Tsenoli again objected, and so did ANC chief whip Jackson Mthembu.

Mthembu said: “As we sit here President Zuma is not accused… He has not been found by any court anywhere to have looted anything at all. We can’t be sitting in this house and insulting the president of the republic.”

The opposition protest, which earlier saw the EFF thrown out of the chamber, overshadowed Zuma’s speech in which he listed government achievements and priorities.

Steenhuisen rose numerous time to say the DA was merely referencing court rulings against Zuma, leading to a heated debate across the floor as to whether last Friday’s court ruling had effectively reinstated the charges that dogged Zuma to the steps of the presidency.

The court ruled that the decision by the National Prosecuting Authority to withdraw the charges shortly before the 2009 national elections had been irrational and that Zuma should face the charges of fraud, racketeering and corruption.

The implications of the judgment remain moot, but the DA and academics say that short of appealing the judgment, the NPA must now indict the president.

“In his judgment on Friday, Judge Ledwaba said that… the NPA head at the time, Mokotedi Mpshe, had ‘ignored the importance of his oath of office’ in withdrawing the charges, and that his decision was irrational.

“He also said that Mpshe found himself ‘under pressure’ to discontinue the prosecution against Mr Zuma,” Maimane said.

“Under pressure from whom exactly? I think we all know the answer.”

He concluded his speech with a final “the president is a thief”.

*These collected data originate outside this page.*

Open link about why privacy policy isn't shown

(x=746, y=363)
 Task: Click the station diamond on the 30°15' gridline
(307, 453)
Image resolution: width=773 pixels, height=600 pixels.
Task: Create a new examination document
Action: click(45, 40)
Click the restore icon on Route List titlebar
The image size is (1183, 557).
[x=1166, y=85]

Mthembu rose: “We will say the obvious as a point of order that the leader of the opposition had insulted the president and he must withdraw.”

The IFP’s Narend Singh was up next to object that debating time was being wasted and that it was “extremely offensive” of Maimane to call Zuma a thief. Tsenoli ruled that the remark would be investigated.

Earlier, the EFF were thrown out of the chamber by Speaker Baleka Mbete for trying to prevent Zuma from speaking.

EFF deputy leader Floyd Shivambu said the party would not let Zuma address the legislature because he had been found by the Constitutional Court in March to have flouted the law by failing to heed the public protector’s directive that he repay funds misspent on his private home in the Nkandla scandal.